Lightwave includes some vortex style distortions for objects, but unfortunately it’s a clumsy setup and difficult to use with other displacements. With the advent of nodal displacement in Lightwave, we’re able to set up mathematical equations like the ones needed to rotate a field of points around an axis, among other 2D transformations (the equations below are taken from this site, along with help from Tim Lovett). Be forewarned that the end result is admittedly a little slow and the node tree can be a bit unwieldy, but the precise control and versatility can be worth it.
We’ll start with a single point polygon cloud made in Modeler, scaled along the X axis so any rotations are easily seen. (click on any image to open up the full version)

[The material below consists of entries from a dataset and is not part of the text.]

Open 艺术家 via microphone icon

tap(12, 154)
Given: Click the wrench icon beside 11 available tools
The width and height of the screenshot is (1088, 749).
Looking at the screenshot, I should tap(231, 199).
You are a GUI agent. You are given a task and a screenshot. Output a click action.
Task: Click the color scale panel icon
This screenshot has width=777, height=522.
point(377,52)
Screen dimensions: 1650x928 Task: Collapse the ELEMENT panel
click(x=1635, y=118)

This will render pretty quick using the classic camera in Lightwave 9.0, even with full shadows and multiple lights (ray traced and shadow mapped). It makes for a quick and semi-volumetric cloud of dust, water spray, or other effects. Tornados come to mind, among other particle based effects that require a certain level of control.
X2 = X1cosB - Z1sinB
Z2 = X1sinB + Z1cosB
Where X1 and Z1 are your original positions, X2 and Z2 are the end positions (after rotation) and B is the amount of rotation. Since this is a displacement effect, not location, X3 and Z3 are the final values needed for Lightwave to use it.
X3 = X2 - X1
Z3 = Z2 - Z1
Since rotating something is hardly worth the trouble, here’s where it gets fun; square the point position, and modify the rotational value based on the distance from the center of rotation. It can quickly get out of hand, so we’ll include some scale factors to rein it in.

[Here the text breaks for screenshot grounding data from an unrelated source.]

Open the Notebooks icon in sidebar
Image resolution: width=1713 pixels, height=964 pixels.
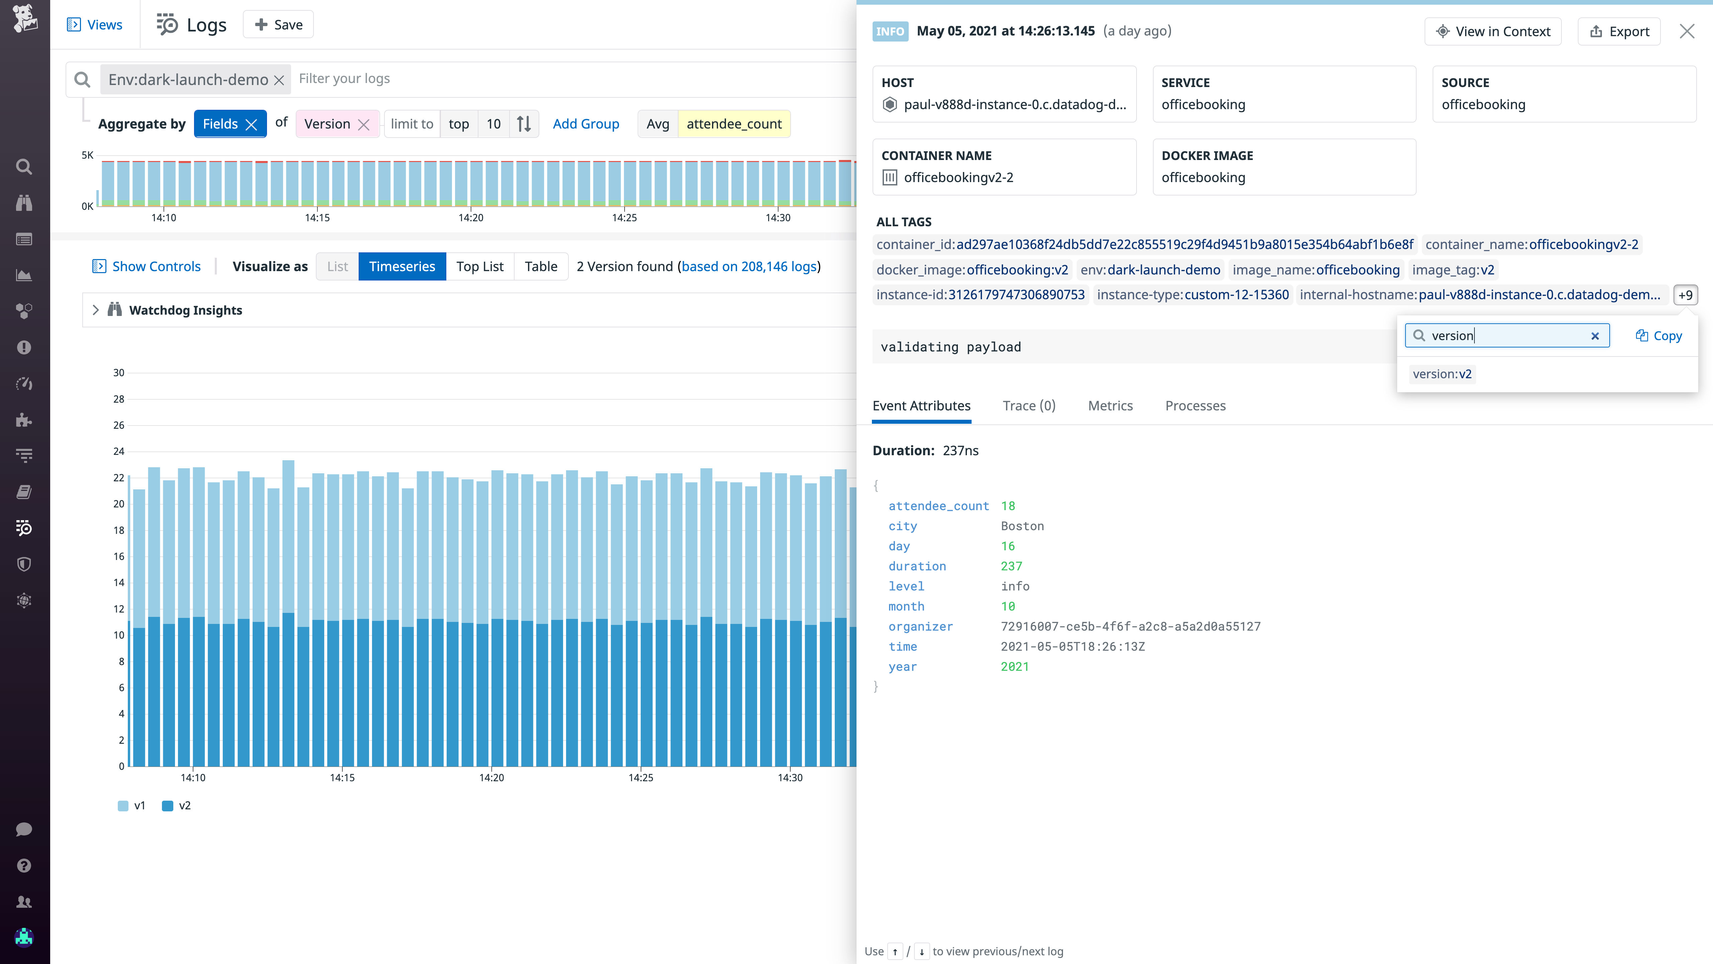[24, 491]
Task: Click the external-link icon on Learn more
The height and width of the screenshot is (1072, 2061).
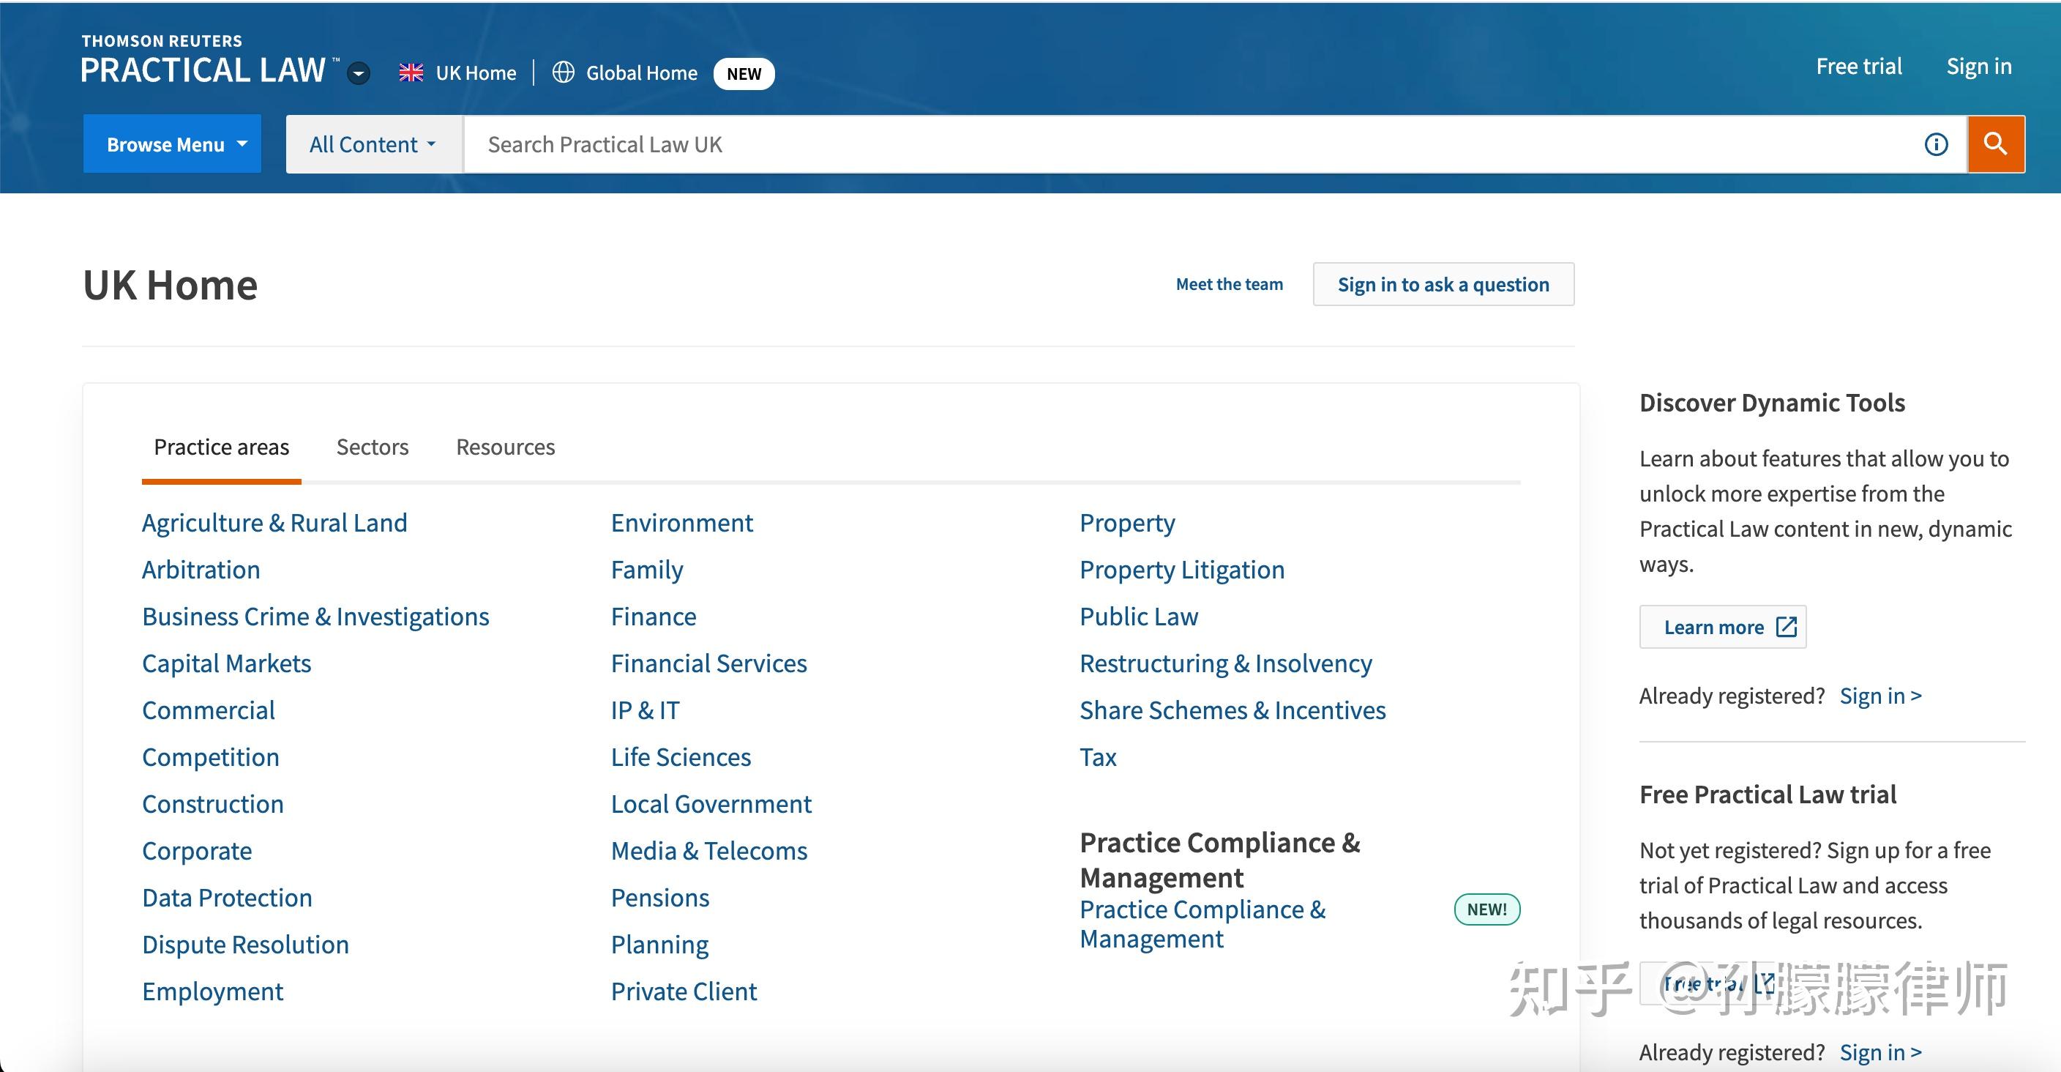Action: point(1786,627)
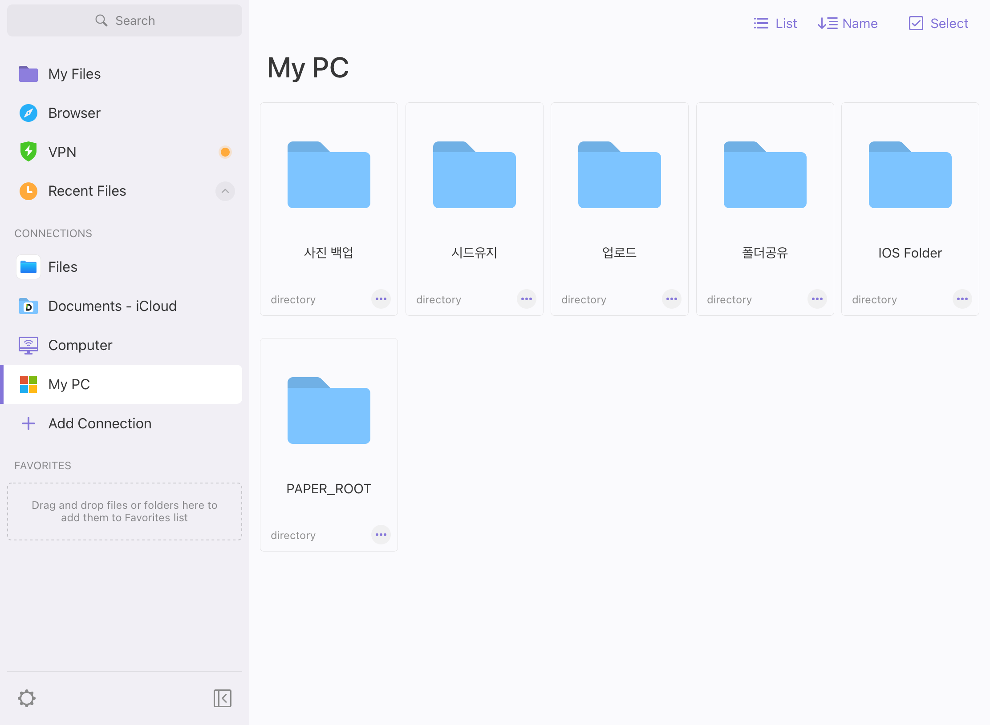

So far we have assumed a starting point of X and Z = 0. It probably isn’t in most practical cases, so we’ll want some way of controlling the center of our displacement. The easiest option is to pick a null object with an Item Info node, and subtract it’s position from our X and Z values before any of the other calculations.

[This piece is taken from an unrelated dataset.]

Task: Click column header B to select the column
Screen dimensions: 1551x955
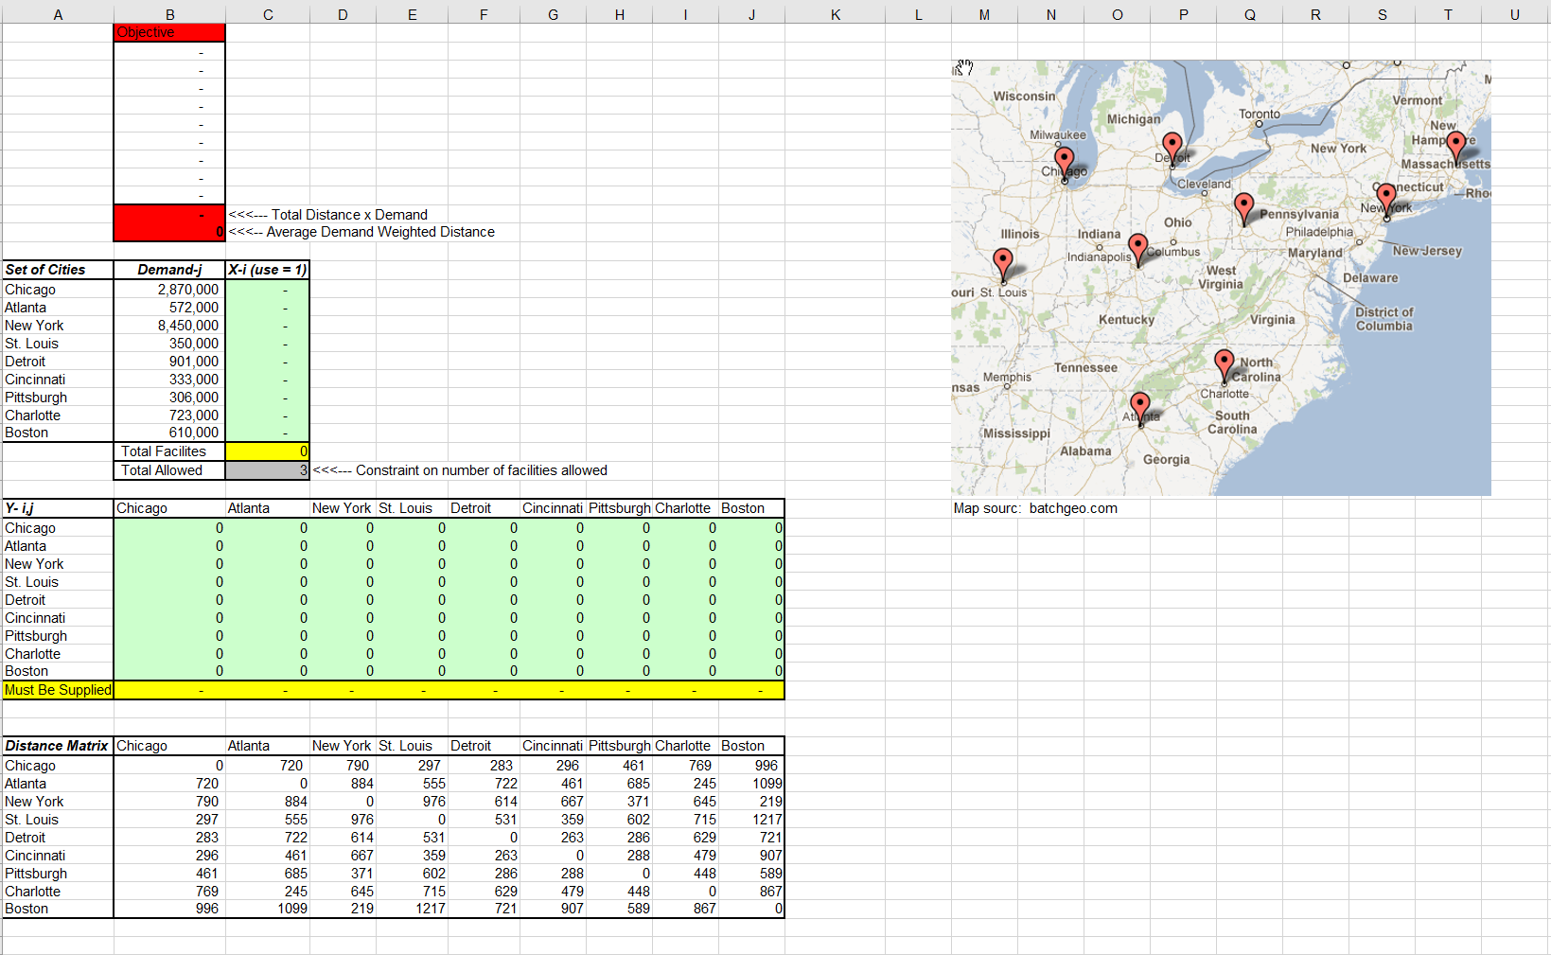Action: pyautogui.click(x=169, y=14)
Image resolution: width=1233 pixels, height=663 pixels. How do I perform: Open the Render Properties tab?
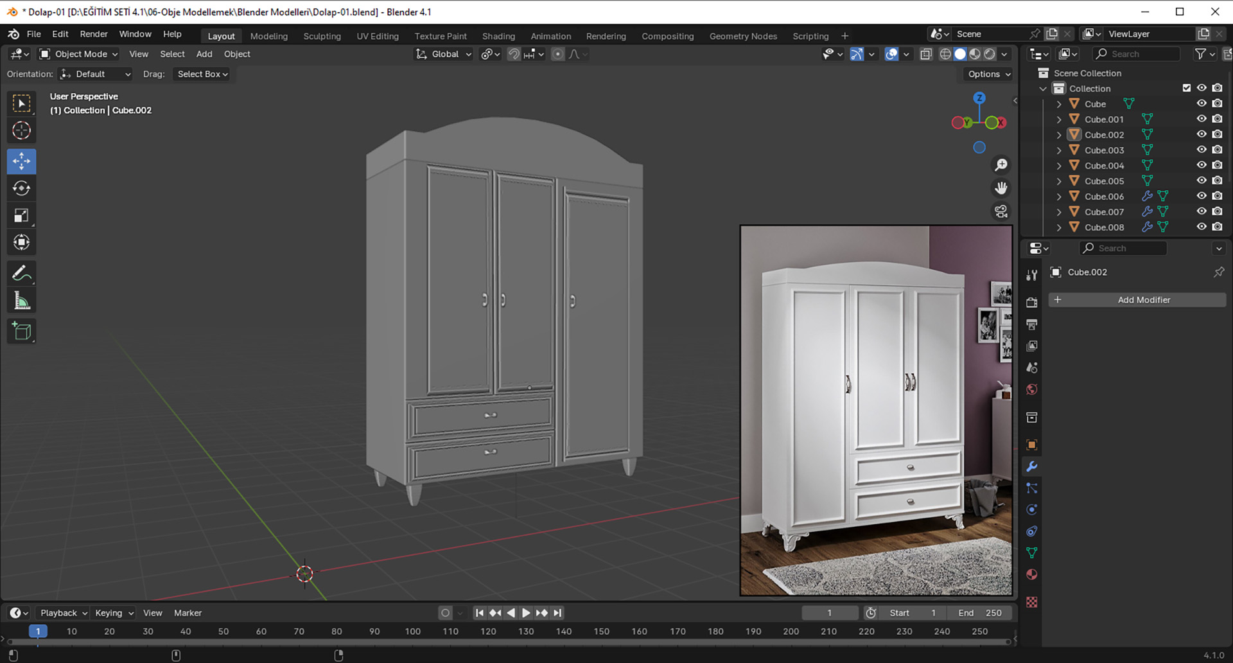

So far we have a great vortex-style displacement. Not the most organic, but it’s certainly usable.
We can modify the spiral by multiplying the rotational value with a texture. Procedural turbulence can create patches that rotate faster than others, or by using scalar nodes to input a negative Bg colour and a positive Fg colour, we can get patches that rotate opposite each other (delineation between the patches is easily changed with the contrast settings). Using a gradient you can map rotations to the height of the object, or other values. The options are, like most nodal operations, practically limitless.
The center point can also be displaced, adding layers and randomness to the arcs created. Keep in mind red = X, green = Y, and blue = Z, and the texture should be set to Additive or Subtractive to modify the input position instead of replacing it. Any simple texture will work, but can only displace in a straight line (angled by the additive position of the three colours, but a straight line nonetheless). In some cases this works fine, but you can also use multiple textures to drive the center point in a more organic fashion.